Let me just say that I was really bored at Urbana’s finals. Two years ago, I was screamin’ like a teenager at a Micheal Jackson concert… in the ?80s… in Japan(!) *copyright, UPHA* In contrast, this year I was trying to listen but it was a bit hard when I knew most of the pieces and the ones I didn’t know were going 50/50 on the hit me phase. Halfway through, Jess decided she wanted to get a candy bar and I was ready to hike to Hershey, Pennsylvania at that point.

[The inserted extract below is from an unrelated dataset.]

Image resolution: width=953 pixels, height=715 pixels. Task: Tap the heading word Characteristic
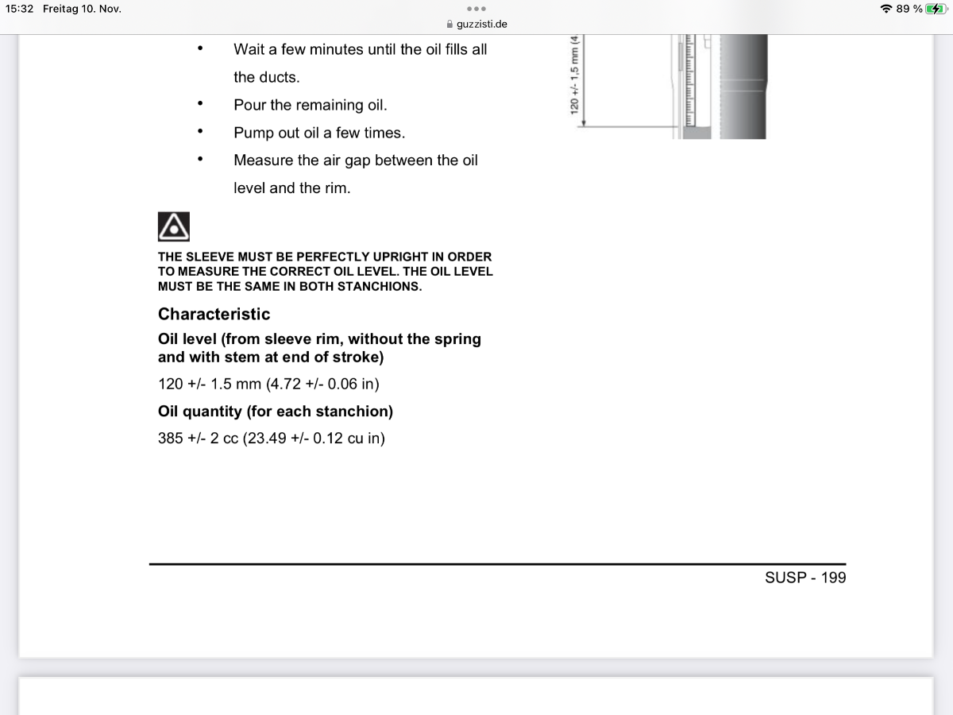[x=214, y=314]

On the positive tip, uber-congrats to the McKibbens clan- RAC rocked it out and was a clear favorite of the judges throughout but George had to come back from a tepid score at the very end of the first round (meaning the judges weren’t sure what to make of his poetry) to emerge the Urbana Grand Slam Champ. Two years ago, George leaped in the air when the final four were called and he was able to make Team Urbana- it still stays one of my fondest memories in all of slam and remained as Urbana took the whole thing that year with George participating in three of their four finals night poems. Add Ms. Automatic, Celena Glenn; NYC newcomer but Nats Vet, Anis; and Taylor as coach & alternate and this is one team that already has handicappers worried.

The only thing that woulda been better would have been to see Dawn Saylor on the squad but the judges were not havin’ it even though her hushed tones were letting me get a nicer grasp of what she was sayin’ on stage versus the extra-bass thumping, Can ya hear me now?!, norm of slam.

Corporate judges? For the longest I have wanted to have some kind of judge that has some kind of artistic background to help put Slam in some kind of artistic context. The result at Urbana was some pretty even scoring that stayed in the mid 8s throughout which is where I think most of the real good poems we do actually live in.

“I want to see a 10!”

Well then give me a goddamn 10 poem! Something that is going to haunt me for a while or at the very least I can recite snippets of later to other folks.

“I heard the baddest poem the other night!”

Werd?

“WERD!”

What did the poet say?

“Not sure but that shit was dope!”

Ten… my ass.

Corporate judging may seem like a sell out to the concept of Slam but the five random judges has led (in my eyes) to a quest for the lowest common denominator versus the search for commonality.

“But won’t corporate judging help someone FIX the slam?”

Glad you asked… The concept of fixing the Slam came up recently in Matt’s blog and I asked MC if I could retort via blog and here it is…

One of the fun/pains of being a SlamMaster was picking the judges. Some nights, it was a breeze and others it was like pulling teeth. Especially when you know what you are looking for, which in my case was for people that appeared to be actually listening to the Open Mic. First off, if you know one of the slammers- you shouldn’t be a judge. And believe me, this works both ways.

1. The obvious bias that comes with knowing folks outside of their poetry

2. The fact that if you know the poet’s obra and they go back to the well, you will be scoring it on how it compares to the last performances versus the actual performance.

(You know I’ve seen her do that poem WAYYYY better)

Once you find five groups that are unattached and actually listening then you just try to get a bit of diversity in the mix and then you’re straight

OR

You can throw all that out the window and pick people who will score like you want them to score and insure your peeps an easy victory

The flaw in this plan emerges when the judges start scoring in a way you didn’t anticipate. Maybe your least favorite slammer is on all pistons tonight and has moved the judges to new places. What are you gonna do? Stop the slam in the middle and remind them why you picked them?

Nah, you gonna stand there and take it and next time pick some more well behaved judges… Maybe a pep talk before, who know?

As you can see, it’s a lil hard to actually rig the slam because unless you actually tell them “these are the poets I want to be eliminated” then you are fucked.

Always interesting was the apparent die-hard feminist giving the women low scores or the pampered suburb kid throwing 10s to anthem of the hood and on and on.

On your other points Matt, yes the MC and DJ do hold some power over the aura of the night but you can only bump an 8.1 up so much. Ya know?

Picking judges and seeing how 5 random folks decide the fate of the fragile egos is gonna be one of the things that I will miss but seeing them give yahoo ass scores to good writing and reward the ranter and ravers is gonna be the thing I wont miss.